> **EXERCISE GOAL**: In the Julian Sands interview, what reason does Sands give for loving Mumbai? Answer in one to three sentences.

The Delightfully Prickly Julian Sands

By Michelle Orange on 08/03/2009

 

 
 

On the screen, Julian Sands is known for a wide spectrum of roles that make the most of his seemingly contradictory mixture of glowering, antihero intensity and ethereal leading man looks. On the telephone, he presents an equally formidable hybrid: Sands has got delightfully prickly down to an art. The British-born actor, who began his film career in "The Killing Fields" in 1984 and broke through the next year as George Emerson in "A Room With A View," has worked steadily in film and television for the last 25 years, starring in cult classics like "Warlock" and working with directors like David Cronenberg, Mike Figgis and Dario Argento, and gaining a television following with roles on shows like "24." Currently, Sands is starring as expat actor Reg Hunt in IFC's upcoming miniseries "Bollywood Hero." I spoke with him about his career, what sparks his interest in a role, and what audiences want from a golf movie.

What was it about the character of Reg Hunt that appealed to you?

Reg Hunt is a character actor on the run, always looking over his shoulder, like many actors do. All actors are on the run from some demon or other. Actors have a magic gene within them -- I think they're the finest descendants of rogues and vagabonds -- and it's all too easily forgotten what the acting legacy is. Acting has been gentrified. It's become part of the bourgeoisie. But there was a time when it would be a great scandal if you announced you were going to be an actor.

I subscribe to that school of thespian -- to be a wandering minstrel or traveling player, a thing of rags and patches, of ballads, songs and snatches. You know? That's my idea of being actor, and that's Reg Hunt's idea of being actor. He has an eye for the ladies, not a bad thing to have, [that] keeps life interesting.

Within the story, he's working in Mumbai and is described as the go-to Brit actor for what I call "mutton chops" roles -- anything from the Victorian period. And Chris Kattan turns up for a role in this movie they're shooting, and I'm to play his father, so go figure that. Chris Kattan, I have to say, was so compelling and funny and creature-like. I'd never seen his work. I'd never heard of him, to be honest.

Really!

No, and when they said Chris Kattan, I assumed he was an Indian because I had read in the script that the producer had gone to L.A. to find a Caucasian. Then of course, when I meet him, it was very clear. He was not a Hindu shaman. He was born in L.A. And he's a brilliant man.

Was it all shot in Mumbai?

All of my sequences were shot in Mumbai --most of the series was. As soon as I got off the plane there, I felt entirely at home. So comfortable and happy and alive, you know? The thing about Mumbai is you go five yards and all of human existence is revealed. It's an incredible cavalcade of life, and I love that. There wasn't a market I didn't go to, a temple I didn't visit, a street I didn't explore -- the darker and the murkier, the more interesting. I can understand, though, how people might get freaked out by the intensity of it all.

Did you get a better sense of the Bollywood industry? It's number one now, and Hollywood is number three. Do you have any thoughts on what they might be doing differently or why their film culture is still so vital while ours has given way, at least comparatively, to television and other media?

Clearly, Bollywood still has a huge audience that likes to go to theaters, whereas in America so many people would rather see things at home. And I think there is an immense charm and humanity about the Bollywood structure, probably in the way there was about Hollywood film in the '30s and '40s. Somehow they were less distracted about hardware, and more about production values and people, you know?

> **EXCERPTED RECORDS**:

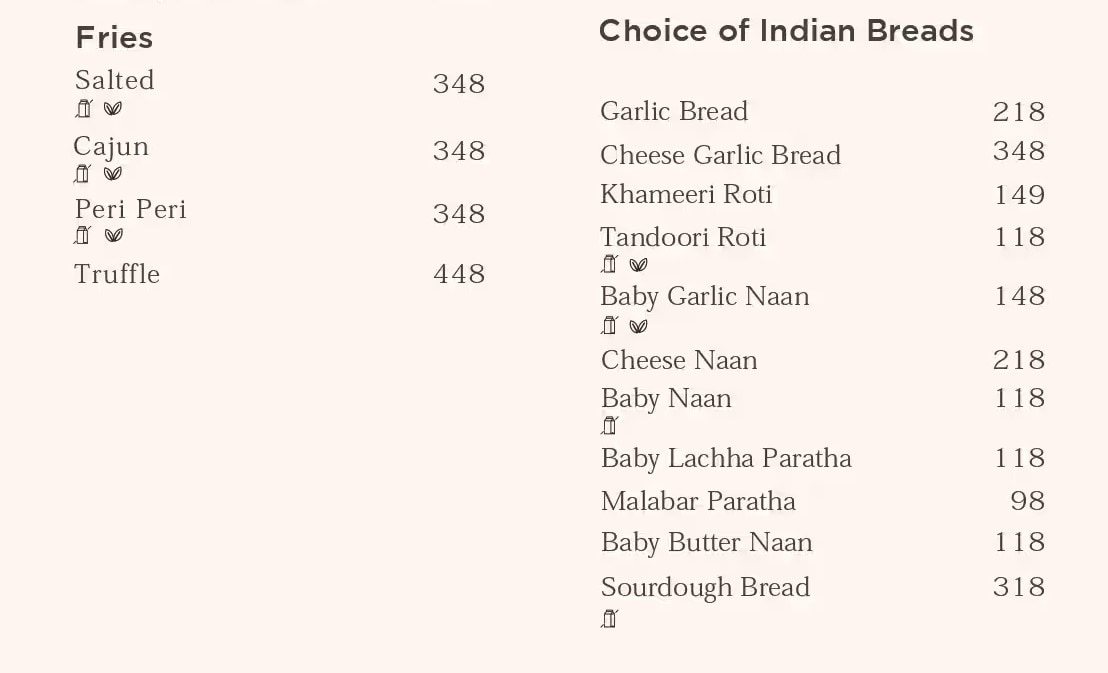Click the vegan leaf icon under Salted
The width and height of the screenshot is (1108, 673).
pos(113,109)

==

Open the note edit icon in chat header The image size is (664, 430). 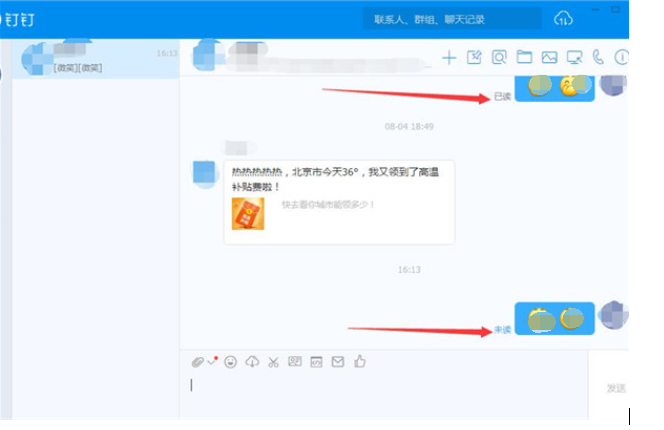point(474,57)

> **WRITTEN REPLY**: Sands loves Mumbai because, as he puts it, "you go five yards and all of human existence is revealed." He calls the city "an incredible cavalcade of life," and he says that is what he loves about it.